After the presentation the top winners of the violin and piano competitions performed, the latter clearly at a higher level than the former, with Kondrashin again conducting the Moscow State Symphony. Van was last, with the first movement of the Tchaikovsky. For the first time, Liu Shikun listened properly, his heroic months of rehearsal finally over, and he was stunned. He had never heard anyone play the piano as if he were making it up, freely ignoring the markings and sending opposites—dark and light, fast and slow, strong and gentle—into spiraling collisions. He vowed that from then on he would liberate his own style. Soviet pianists, among them young Sergei Dorensky, also fell under Van’s spell, realizing that Russian music could be more melodic and dramatic than the Soviet school, with its intense focus on virtuosity, allowed. Not all praised Van unreservedly. There was a
drop of bad taste in his unabashed Romanticism, sniffed Heinrich Neuhaus, even though he had voted for him and publicly
called him a genius. Lev Vlassenko privately agreed, though he, too, had much to think about.
“The competition has demonstrated that one should not be afraid to sincerely express the feeling which is dormant in one’s soul,” he reflected to a journalist. “Sometimes I feel too embarrassed to show it.” The musical unbuttoning echoed what millions of ordinary Russians already felt.
At the end, cheers rang out and Van played one encore after another. Khrushchev and the leaders left, but the audience shouted, “More! More!” in English. Van’s bandaged finger was now blistered from overuse, and he raised his hands. “Bol’shoye spasibo,” he called out: “Many thanks.” No one moved, and his fans were still shouting as the house lights were extinguished. Numerous young women were lying in wait outside the main entrance, so officials shepherded him t
hrough a back door.
On the way out, a Western diplomat turned to an American guest:
“Now you really have a sputnik,” he said. In that combustible atmosphere it did not seem far-fetched to liken piano playing to the first space launch: Moscow Radio itself had dubbed Van “the
American Sputnik, developed in secret.” Within hours, as images of Van and Khrushchev in a mutually admiring grip flooded the world’s front pages, it seemed even more apt. The effect was electric. In a flash, the unfathomable leader of world communism stood revealed as an approachable human being.
THERE WAS
no time for rest. An hour after the hall was emptied, Van was back onstage for another nocturnal filming session, this one lasting till 3:30 a.m. The next day, Tuesday, came Ambassador Thompson’s lunch in honor of the American contestants. Then Van was back at the Great Kremlin Palace for the Ministry of Culture’s reception. It was held, with full pomp, in the vanishingly vast St. George’s Hall, the Kremlin’s grandest. Van stepped onto a sea of intricate parquet and saw Khrushchev heading for him with outstretched arms. The premier proudly presented his son, daughter, and granddaughter, and then caught sight of Lev Vlassenko.

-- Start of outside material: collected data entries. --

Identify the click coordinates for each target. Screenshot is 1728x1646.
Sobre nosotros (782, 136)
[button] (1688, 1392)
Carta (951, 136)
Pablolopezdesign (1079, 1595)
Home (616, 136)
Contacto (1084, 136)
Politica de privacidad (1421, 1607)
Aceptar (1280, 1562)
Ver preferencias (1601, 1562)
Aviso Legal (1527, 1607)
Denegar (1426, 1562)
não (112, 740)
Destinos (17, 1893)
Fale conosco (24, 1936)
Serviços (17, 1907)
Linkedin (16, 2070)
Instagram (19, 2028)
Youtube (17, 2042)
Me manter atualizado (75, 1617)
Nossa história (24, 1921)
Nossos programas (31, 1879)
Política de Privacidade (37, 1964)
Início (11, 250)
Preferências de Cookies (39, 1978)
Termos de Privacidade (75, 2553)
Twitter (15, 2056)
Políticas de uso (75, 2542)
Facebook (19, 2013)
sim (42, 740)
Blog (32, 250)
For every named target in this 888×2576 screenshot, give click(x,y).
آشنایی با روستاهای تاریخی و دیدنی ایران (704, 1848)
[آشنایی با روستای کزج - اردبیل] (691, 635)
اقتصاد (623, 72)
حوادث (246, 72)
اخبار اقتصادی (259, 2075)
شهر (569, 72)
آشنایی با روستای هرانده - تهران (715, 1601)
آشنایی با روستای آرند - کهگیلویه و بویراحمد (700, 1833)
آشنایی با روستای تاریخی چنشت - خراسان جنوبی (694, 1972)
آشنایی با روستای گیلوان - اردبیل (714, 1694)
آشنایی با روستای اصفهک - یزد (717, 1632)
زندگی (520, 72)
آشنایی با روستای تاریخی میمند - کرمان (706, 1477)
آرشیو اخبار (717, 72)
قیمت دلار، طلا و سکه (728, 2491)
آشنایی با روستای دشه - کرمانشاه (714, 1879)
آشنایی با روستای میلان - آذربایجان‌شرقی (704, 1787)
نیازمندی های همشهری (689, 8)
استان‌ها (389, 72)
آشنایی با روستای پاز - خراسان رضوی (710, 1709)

“Why did you let the American chap take first prize?” he demanded of Vlassenko, the levity underscored with a whisper of menace.
“Look at me, and look at Van,” Vlassenko joked, pointing up at his rival.
Khrushchev spotted Liu Shikun, who was nearly as tall as Van, and leaped up trying to pat the top of his head.
“Great man!” he said. “You and Van Cliburn are the most talented pianists at this event. But of course Van Cliburn is the number one talent and you are the number two talent.” Liu murmured in agreement and chose not to notice Khrushchev’s rudeness to Vlassenko.
“I’m very, very pleased that you have made your Chinese people proud,” Khrushchev continued, perhaps hoping the honor might help paper over the widening Sino-Soviet split: “It’s a big surprise for the Soviet audience that China has such a talented pianist.” Liu expressed
his thanks for the encouragement and promised he would strive for a higher artistic outcome.
“After a few years why not have another competition between you two and see who’s the winner and who’s the runner-up?” Khrushchev added, grinning.
“For now I think Van is better than me,” Liu modestly replied. “I definitely learned a lot from him.” The Chinese ambassador stepped in and thanked the premier for his inspiring words. The two countries talked so little these days that Soviet citizens had
eagerly questioned Liu about daily life in China.